First of all, the existing POSIX functions as well as BSD's gettimeofday are continuing to exist. Not all applications run on POSIX or BSD. And it's messy and error-prone for implementations to combine BSD gettimeofday or POSIX.1-1996 clock_gettime with struct xtime. We should give people a simple way to do common things. You can always call xtime_delay yourself if you are inside a leap second and call xtime_get again afterwards. This is the sort of hack that most users are unlikely to think of on their own -- and also it will impose unacceptable delays on some apps. We need a simple way to get the desired values, without delays. If you want to get a special filter (e.g., the US 59 Hz power grid leap rule or the BSD 10000 ppm adjtimex() rule), then you can implement easily this specific rule using tz_jump (just do: if the last leap second is less than 60 s away, add a linear compensation ramp (delta_t / 60.0) to the time). I thought that tz_jump was supposed to report only discontinuities. Aren't these filters continuous? Now that you mention it, though, it'd be nice if tz_jump (or some new primitive) also reported continuous changes to the TIME_TAI and TIME_UTC clocks as well, if that information is available. This is a good idea, and will better support apps that don't want to know about leap seconds. It is a reasonable extension, though offhand I don't think it needs to be in the standard.
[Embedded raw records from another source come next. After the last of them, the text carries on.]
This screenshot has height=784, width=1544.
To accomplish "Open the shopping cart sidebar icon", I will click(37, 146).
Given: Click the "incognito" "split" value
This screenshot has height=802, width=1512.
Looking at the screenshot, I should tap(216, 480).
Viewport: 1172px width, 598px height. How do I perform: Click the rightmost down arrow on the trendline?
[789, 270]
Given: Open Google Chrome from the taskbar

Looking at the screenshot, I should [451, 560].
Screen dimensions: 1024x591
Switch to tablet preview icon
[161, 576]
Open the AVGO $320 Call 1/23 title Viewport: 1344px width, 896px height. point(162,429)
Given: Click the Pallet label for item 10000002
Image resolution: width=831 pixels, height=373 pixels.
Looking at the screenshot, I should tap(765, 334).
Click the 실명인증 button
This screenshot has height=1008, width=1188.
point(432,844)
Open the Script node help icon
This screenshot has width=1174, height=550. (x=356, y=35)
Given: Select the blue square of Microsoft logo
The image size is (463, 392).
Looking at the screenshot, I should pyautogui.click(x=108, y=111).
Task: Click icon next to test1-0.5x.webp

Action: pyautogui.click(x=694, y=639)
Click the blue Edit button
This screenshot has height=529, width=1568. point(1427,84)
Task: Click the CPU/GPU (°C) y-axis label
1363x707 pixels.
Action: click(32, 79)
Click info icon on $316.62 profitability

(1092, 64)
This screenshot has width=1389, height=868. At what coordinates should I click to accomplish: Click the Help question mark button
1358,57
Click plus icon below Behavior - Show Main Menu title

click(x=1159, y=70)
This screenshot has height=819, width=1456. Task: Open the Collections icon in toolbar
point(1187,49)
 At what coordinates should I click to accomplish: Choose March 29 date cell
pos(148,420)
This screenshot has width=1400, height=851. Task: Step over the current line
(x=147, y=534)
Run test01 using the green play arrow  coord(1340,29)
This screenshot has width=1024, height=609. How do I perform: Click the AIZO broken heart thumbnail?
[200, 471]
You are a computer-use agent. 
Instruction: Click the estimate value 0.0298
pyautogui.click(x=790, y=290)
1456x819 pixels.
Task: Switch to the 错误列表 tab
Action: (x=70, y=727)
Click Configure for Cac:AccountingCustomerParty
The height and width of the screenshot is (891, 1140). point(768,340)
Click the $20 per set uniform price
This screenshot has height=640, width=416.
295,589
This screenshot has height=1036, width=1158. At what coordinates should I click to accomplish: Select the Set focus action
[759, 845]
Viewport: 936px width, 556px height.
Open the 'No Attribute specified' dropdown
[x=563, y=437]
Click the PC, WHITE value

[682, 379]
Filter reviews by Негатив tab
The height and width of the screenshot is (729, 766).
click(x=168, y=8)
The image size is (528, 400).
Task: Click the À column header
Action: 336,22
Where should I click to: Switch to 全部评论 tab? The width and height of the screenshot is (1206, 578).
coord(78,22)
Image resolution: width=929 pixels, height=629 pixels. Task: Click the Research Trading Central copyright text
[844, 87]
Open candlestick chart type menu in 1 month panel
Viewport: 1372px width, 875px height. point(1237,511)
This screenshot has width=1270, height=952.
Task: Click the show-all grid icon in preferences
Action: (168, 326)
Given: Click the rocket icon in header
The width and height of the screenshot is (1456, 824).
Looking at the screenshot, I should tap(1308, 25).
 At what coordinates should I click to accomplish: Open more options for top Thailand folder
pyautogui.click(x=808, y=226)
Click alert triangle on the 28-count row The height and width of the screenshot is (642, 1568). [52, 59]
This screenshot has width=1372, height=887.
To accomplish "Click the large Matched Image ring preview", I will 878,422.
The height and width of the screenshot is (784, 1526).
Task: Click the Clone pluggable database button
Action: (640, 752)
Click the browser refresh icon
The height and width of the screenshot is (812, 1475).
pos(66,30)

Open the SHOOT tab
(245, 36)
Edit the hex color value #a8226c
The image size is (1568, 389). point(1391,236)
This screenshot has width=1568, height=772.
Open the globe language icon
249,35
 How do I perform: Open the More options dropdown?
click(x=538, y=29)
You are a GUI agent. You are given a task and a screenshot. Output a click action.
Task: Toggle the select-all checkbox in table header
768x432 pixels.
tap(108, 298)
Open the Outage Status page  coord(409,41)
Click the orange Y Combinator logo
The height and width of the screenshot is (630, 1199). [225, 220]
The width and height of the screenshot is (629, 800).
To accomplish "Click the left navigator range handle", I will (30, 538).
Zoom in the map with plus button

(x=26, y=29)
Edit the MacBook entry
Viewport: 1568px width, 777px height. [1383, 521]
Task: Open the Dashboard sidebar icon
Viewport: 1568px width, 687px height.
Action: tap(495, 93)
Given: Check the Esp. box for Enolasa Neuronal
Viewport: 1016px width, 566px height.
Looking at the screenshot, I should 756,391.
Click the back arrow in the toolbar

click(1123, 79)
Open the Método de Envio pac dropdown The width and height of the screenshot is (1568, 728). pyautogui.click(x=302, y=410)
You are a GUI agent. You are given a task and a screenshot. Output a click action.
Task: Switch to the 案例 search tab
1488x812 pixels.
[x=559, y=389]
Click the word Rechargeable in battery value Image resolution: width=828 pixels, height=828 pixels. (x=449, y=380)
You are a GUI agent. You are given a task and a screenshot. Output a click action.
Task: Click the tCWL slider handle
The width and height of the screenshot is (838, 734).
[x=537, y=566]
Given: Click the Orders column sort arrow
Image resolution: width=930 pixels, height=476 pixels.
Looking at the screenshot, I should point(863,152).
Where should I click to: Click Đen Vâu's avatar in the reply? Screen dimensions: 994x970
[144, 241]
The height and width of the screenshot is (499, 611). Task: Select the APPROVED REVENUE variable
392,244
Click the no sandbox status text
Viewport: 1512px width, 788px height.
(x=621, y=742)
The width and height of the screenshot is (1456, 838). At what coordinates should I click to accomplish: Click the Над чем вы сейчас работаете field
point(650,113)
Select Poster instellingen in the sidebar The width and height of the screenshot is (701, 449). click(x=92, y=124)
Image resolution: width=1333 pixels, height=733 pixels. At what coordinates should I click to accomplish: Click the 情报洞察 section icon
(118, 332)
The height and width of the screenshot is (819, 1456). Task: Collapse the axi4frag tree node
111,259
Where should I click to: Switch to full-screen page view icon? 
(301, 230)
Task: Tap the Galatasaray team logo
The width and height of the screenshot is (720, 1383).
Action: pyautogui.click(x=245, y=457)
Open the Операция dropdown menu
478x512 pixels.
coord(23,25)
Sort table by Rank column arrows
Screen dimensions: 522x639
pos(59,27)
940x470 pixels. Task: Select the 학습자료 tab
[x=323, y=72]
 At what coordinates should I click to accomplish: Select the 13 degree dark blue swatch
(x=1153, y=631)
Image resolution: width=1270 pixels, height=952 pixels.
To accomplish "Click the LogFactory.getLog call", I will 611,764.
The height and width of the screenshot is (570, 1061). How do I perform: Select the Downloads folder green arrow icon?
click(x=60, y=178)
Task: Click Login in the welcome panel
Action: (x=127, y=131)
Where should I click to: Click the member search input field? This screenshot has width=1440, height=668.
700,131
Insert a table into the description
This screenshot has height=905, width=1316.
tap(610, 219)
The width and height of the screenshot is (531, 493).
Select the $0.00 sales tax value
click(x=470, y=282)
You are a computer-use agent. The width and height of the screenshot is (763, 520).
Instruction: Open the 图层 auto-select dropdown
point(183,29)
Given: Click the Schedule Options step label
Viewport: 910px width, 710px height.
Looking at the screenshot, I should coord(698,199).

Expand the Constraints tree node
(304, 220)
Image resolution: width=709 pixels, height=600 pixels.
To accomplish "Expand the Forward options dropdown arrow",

If you combine solutions (2) and (3), then you don't need the current TIME_UTC any more. It's enough to have the generalization of TIME_TAI with implementation-defined epoch, along with the variant of TIME_UTC that never reports leap seconds.
So I can't get the current UTC any more directly from the source? Yes you can. I'm assuming that the actual source is a TAI clock with an unknown epoch, with a known relationship to UTC within a particular window. Within the window, one can say that ``the source'' is TAI or UTC -- it doesn't really matter, and it's a mere notational convenience to say one or the other. Outside the window, you can't convert clock values to broken-down UTC times no matter which notational convention you use. The differences between my proposal and yours are mostly ones of notational convenience; they aren't fundamental to the implementation. My basic argument is that it's much more convenient to base the clock on an integer than to base it on a structure containing a somewhat-broken-down time, with all its foibles. And all conversion functions suddenly depend on the leap second table and on the implementation defined epoch, including all the calculation overhead and reliability concerns involved with this? The (partial) leap second table and implementation-defined epoch is inherent to this sort of implementation. You can't properly support UTC leap seconds without it. In this respect, the ``calculation overhead'' and ``reliability concerns'' of integer-based clocks apply with equal force to struct xtime. Do you really want to send every time stamp on its way from the external UTC reference to the output formatting routine several times through a leap second table Going through a leap second table won't cost much, compared to all the other things that need to be done to convert. This is particularly true for implementations that know at most one leap second -- that table is pretty small. :-) If an app is really concerned about this miniscule overhead, it can avoid the overhead entirely by using TIME_UTC timestamps instead of TIME_TAI timestamps.